The place has historic value for its considerable associations with Toodyay identities as owners and publicans.
The place has considerable social value as the venue for social interaction and hospitality that has taken place continuously since 1860.
A double height red brick structure with iron hipped roof and a decorative parapet of classical influence. Verandah to the first storey with timber posts and balustrades. The ground level has a colonnaded verandah with brick columns and rendered dressings linking each of the arches. Timber sash and casement windows. Rear verandah to both upper and lower levels and a single storey extension of brick and iron construction
In 1860 W.P. Tregonning, a publican formally of York and Beverly, bought Lots 6,7,8 and 14 and built a single storey public house with stables and a large enclosure. It was called Newcastle Hotel. It was licensed in 1861 and sold to Thomas Mead of Northam in 1862 for two thousand pounds. The Newcastle Hotel name became confused with Monger's Newcastle Hotel licensed in 1963 and Mead changed the name to Freemasons Tavern and later Freemasons Hotel.

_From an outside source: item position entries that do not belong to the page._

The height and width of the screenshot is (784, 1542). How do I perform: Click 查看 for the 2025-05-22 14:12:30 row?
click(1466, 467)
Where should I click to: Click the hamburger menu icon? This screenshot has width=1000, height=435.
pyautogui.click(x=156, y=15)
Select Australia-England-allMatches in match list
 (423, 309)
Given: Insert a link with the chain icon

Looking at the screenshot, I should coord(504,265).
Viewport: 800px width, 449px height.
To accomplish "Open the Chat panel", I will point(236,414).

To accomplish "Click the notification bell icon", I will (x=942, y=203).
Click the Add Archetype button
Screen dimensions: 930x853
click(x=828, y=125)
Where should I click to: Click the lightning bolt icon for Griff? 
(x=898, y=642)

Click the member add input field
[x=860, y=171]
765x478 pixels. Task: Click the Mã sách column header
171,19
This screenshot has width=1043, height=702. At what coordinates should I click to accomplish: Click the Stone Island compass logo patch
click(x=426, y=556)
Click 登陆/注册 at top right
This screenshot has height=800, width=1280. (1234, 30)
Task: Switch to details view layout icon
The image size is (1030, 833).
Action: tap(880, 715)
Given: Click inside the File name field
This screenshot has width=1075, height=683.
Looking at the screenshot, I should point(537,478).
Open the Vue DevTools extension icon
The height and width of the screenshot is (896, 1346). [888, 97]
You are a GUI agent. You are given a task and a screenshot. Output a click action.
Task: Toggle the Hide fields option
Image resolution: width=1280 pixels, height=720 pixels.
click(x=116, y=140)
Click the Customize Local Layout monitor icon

Water supplies were a constant issue in Toodyay and when the Depot well ran dry in 1869 people began to draw their drinking water from the well behind the Freemasons Hotel. It was equipped with a pump and was well used. Samuel and James Gregg, the licensees of the hotel were also promoters of the Newcastle Co-operative Stores Company launched in 1868. The store was set up in the long room of the hotel after they obtained the Colonial Secretary's permission for this dealing. Samuel Gregg subsequently became the sole licensee of the hotel and James the manager of the store. Toodyay Roads Board meetings were held in the hotel on the first Saturday of each month, designed to co-incide with shopping day in town.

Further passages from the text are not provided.